(EXTRAIT CHOISI):
________________________
Un coup d’État en marche
Depuis mercredi le 23 janvier, les événements se sont précipités, comme chorégraphiés : (1) autoproclamation du président de l’Assemblée nationale, Juan Guaidó, en tant que président du Venezuela, instantanément reconnue par les États-Unis, le Canada et des pays d’Amérique latine proches des États-Unis ; (2) menace de six pays d’Europe occidentale – France, Allemagne, Royaume-Uni, Pays-Bas, Espagne et Portugal –de reconnaître Guaidó à défaut d’élections déclenchées en huit jours ; (3) pressions étasuniennes sommant les membres de l’Organisation des États américains de « choisir leur camp » et tentant, sans succès, de faire reconnaître Guaidó par le Conseil de sécurité de l’ONU ; (4) désignation de nouveaux ambassadeurs par l’Assemblée nationale du Venezuela, une prérogative qui ne relève pas d’elle ; (6) refus de la Banque d’Angleterre d’un retrait de réserves en or du Venezuela ; (5) mise en place, par la Maison Blanche, de milliards de dollars de nouvelles sanctions visant la compagnie pétrolière PDVSA, suivie de l’intention professée de transférer à Juan Guaidó les avoirs bancaires et les actifs du Venezuela aux États-Unis.
________________________
(DONNÉES EXTRAITES):
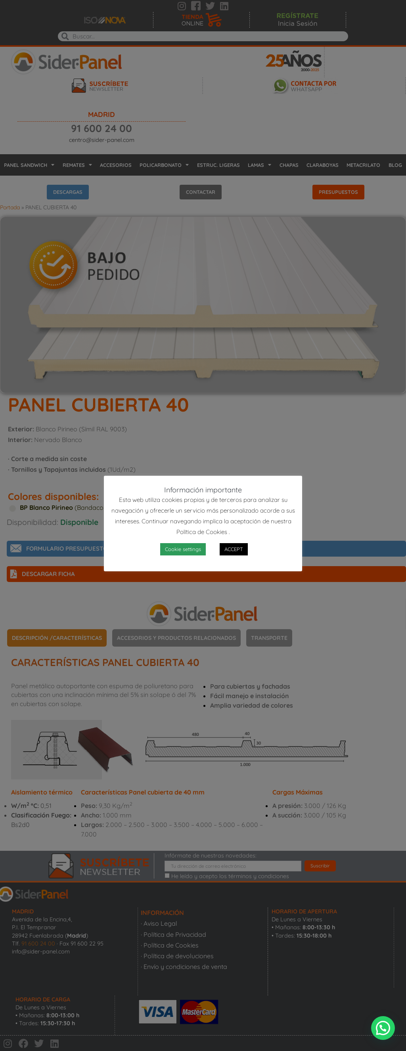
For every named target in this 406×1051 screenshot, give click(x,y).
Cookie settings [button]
________________________
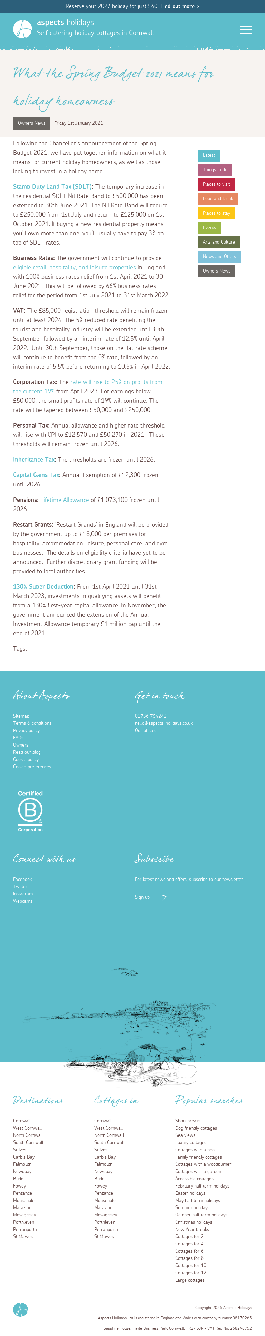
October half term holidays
________________________
Poursuivez le texte sur la crise politique au Venezuela en reprenant juste après sa dernière phrase.

(RÉSULTAT OBTENU):
Toute cette mécanique mise en place pour asphyxier le gouvernement Maduro était déjà en préparation. Dès la mi-décembre – donc bien avant qu’il ne soit élu président de l’Assemblée nationale – Juan Guaidó a visité Washington, le Brésil et la Colombie pour leur présenter son scénario de manifestations de masse le 10 janvier et d’autoproclamation le 23 janvier.
La menace d’une intervention militaire complète la panoplie des mesures déstabilisatrices. « Nous n’excluons aucune option » répètent Donald Trump et John Bolton, conseiller à la sécurité nationale. Dès le mois d’août 2017, Trump parlait d’« une possible option militaire, si nécessaire ». La même année, Mike Pompeo, alors directeur de la CIA, évoquait un rôle possible pour la Colombie à cet égard. Comme en écho, lors d’un point de presse le 29 janvier, John Bolton tient un carnet sur lequel on a pu lire « 5 000 troupes en Colombie ». La nomination comme envoyé spécial au Venezuela d’Elliott Abrams – connu pour son soutien aux assassinats de masse perpétrés par l’armée et les escadrons de la mort au Salvador et au Guatemala dans les années 1980s – fait craindre le pire.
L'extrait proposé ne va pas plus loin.